The Pope was speaking to some 70 mayors from around the world who are in the Vatican for a two-day workshop entitled “Modern Slavery and Climate Change” organized by the Chancellor of the Pontifical Academies of Sciences and Social Sciences.
Listen to the report by Linda Bordoni:
Telling those present he has “a lot of hope” that negotiators at Paris climate talks will reach an ambitious agreement to reduce global warming, Pope Francis said he places great trust in the United Nations to bring about a good agreement.
But – he stressed – he also wants U.N. nations to prioritize fighting both human trafficking and the exploitation of the world’s most vulnerable people.
And referring to his recently published encyclical “Laudato Si’”, Pope Francis made it quite clear that the document is not an encyclical on the environment.
It’s a social encyclical – he explained – because the state of the environment is directly and intimately linked to the life and wellbeing of humankind.

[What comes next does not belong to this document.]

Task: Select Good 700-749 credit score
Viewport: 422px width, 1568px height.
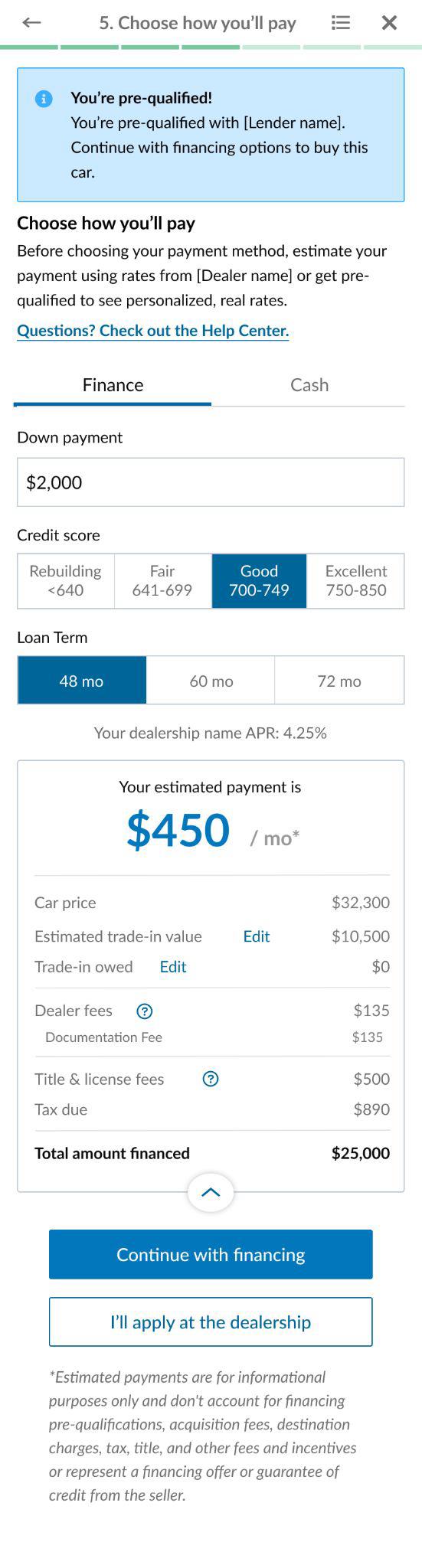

And this is not the only connection Pope Francis made in his off-the-cuff greeting in which he chose to speak in his native Spanish.
He said huge migratory waves of peoples across the globe are triggered by environmental issues such as desertification and deforestation which leave people and entire communities without the possibility of seeking a livelihood.
Thus – he said – the exodus that takes them into urban centers gives life to human trafficking which brings with it diverse forms of exploitation (be it economical or sexual) of women, children and vulnerable people.
Pope Francis concluded his address with a series of quotes and references to theologian Romano Guardini and his theology of the human person.
And he issued a strong call to all the Mayors present at the event to be aware of these problems and to seek solutions working – he said – from the peripheries towards the center.